Hacker News new | past | comments | ask | show | jobs | submit login
RocksDB – A persistent key-value store for fast storage environments (rocksdb.org)
196 points by MadeInSyria on Nov 15, 2013 | hide | past | favorite | 72 comments



Very nice work, and the wiki is also quite nice -- I wish more projects had a page like https://github.com/facebook/rocksdb/wiki/Rocksdb-Architectur.... It's really nice to see a clear, terse summary of what makes this project interesting relative to its predecessors.

At my company (scalyr.com), we've built a more-or-less clone of LevelDB in Java, with a similar goal of extracting more performance on high-powered servers (and better integration with our Java codebase). I'll be digging through rocksdb to see what ideas we might borrow. A few things we've implemented that might be interesting for rocksdb:

* The application can force segments to be split at specified keys. This is very helpful if you write a block of data all at once and then don't touch it for a long time. The initial memtable compaction places this data in its own segment and then we can push that segment down to the deepest level without ever compacting it again. It can also eliminate the need for bloom filters for many use cases, as you often wind up with only one segment overlapping a particular key range.

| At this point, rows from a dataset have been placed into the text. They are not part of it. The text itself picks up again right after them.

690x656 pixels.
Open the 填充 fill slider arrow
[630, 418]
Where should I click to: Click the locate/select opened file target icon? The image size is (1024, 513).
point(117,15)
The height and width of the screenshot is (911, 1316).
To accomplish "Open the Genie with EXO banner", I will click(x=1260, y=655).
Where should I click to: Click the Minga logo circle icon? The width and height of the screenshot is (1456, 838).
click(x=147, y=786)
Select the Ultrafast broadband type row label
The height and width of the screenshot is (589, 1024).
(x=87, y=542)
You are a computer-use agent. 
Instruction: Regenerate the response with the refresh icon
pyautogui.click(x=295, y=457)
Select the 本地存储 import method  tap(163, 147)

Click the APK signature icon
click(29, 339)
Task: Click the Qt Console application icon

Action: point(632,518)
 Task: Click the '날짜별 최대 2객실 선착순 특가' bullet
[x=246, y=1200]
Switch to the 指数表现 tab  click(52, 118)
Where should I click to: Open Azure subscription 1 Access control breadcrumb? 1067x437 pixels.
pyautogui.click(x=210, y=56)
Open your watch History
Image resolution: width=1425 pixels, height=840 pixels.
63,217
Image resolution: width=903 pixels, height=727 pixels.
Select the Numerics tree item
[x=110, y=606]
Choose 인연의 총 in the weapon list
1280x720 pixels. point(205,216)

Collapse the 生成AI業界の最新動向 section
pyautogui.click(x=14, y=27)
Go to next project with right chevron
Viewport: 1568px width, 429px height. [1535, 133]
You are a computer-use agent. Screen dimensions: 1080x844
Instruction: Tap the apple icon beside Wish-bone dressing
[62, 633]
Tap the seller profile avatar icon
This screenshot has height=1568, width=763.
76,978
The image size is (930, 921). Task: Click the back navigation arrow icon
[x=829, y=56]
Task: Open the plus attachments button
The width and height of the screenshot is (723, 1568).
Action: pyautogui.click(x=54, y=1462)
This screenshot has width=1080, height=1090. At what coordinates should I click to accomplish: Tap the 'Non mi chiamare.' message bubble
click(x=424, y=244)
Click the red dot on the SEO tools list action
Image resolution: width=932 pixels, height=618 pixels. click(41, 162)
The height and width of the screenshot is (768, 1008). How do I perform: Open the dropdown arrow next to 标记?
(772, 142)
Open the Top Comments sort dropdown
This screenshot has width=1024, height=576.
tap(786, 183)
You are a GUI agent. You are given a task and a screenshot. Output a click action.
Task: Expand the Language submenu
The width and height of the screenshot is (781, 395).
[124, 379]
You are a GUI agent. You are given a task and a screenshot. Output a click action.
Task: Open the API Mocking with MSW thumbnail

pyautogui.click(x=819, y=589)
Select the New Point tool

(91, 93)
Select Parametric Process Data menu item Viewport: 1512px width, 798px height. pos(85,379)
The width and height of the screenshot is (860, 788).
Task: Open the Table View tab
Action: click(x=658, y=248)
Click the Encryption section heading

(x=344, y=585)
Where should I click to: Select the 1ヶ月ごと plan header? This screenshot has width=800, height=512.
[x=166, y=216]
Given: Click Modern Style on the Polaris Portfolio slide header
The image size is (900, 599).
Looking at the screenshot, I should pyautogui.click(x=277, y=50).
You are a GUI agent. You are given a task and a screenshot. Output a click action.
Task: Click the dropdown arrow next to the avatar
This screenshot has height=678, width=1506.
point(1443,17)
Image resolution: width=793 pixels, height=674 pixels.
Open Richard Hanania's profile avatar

* The application can specify different compression schemes for different parts of the keyspace. This is useful if you are storing different kinds of data in the same database.

* We don't use timestamps anywhere other than the memtable. This puts some constraints on snapshot management, but streamlines get/scan operations and reduces file size for small values.

Do you have benchmarks for scan performance? This is an important area for us. I don't have exact figures handy, but we get something like 2GB/second (using 8 threads) on an EC2 h1.4xlarge, uncached (reading from SSD) and decompressing on the fly. This is an area we've focused on.

I'd enjoy getting together to compare notes -- send me an e-mail if you're interested. steve @ (the domain mentioned above).


SkyDB using LMDB gets 3GB/sec on a standalone PC. https://groups.google.com/forum/#!msg/skydb/CMKQSLf2WAw/zBO1...


Wow, Awesome link, LMDB always seems to fly under the radar, SkyDB+LMDB. Genius. (and written in go! I'm sold... well will at least give it a bash)


Thanks for your comments Steve.

1. RocksDb has a feature that allows an application to determine when to close a file (i.e. segment). You can write your compaction code via compaction_filter_factory defined in https://github.com/facebook/rocksdb/blob/master/include/rock...

2. RocksDb also has a feature that allows an application to close a block inside a segment. https://github.com/facebook/rocksdb/commit/fd075d6edd68ddbc1...

3. RocksDb has a feature to use different compression algorithms for different parts of the database. In the Level Style Compaction, you can configure a different compression algorithm for different levels. In Universal Style Compaction, you can specify that you want compression only for x% earliest data in your database.

4. We have internal benchmarks for scan performance but because of lack of developer resources, we might not be able to open source those numbers.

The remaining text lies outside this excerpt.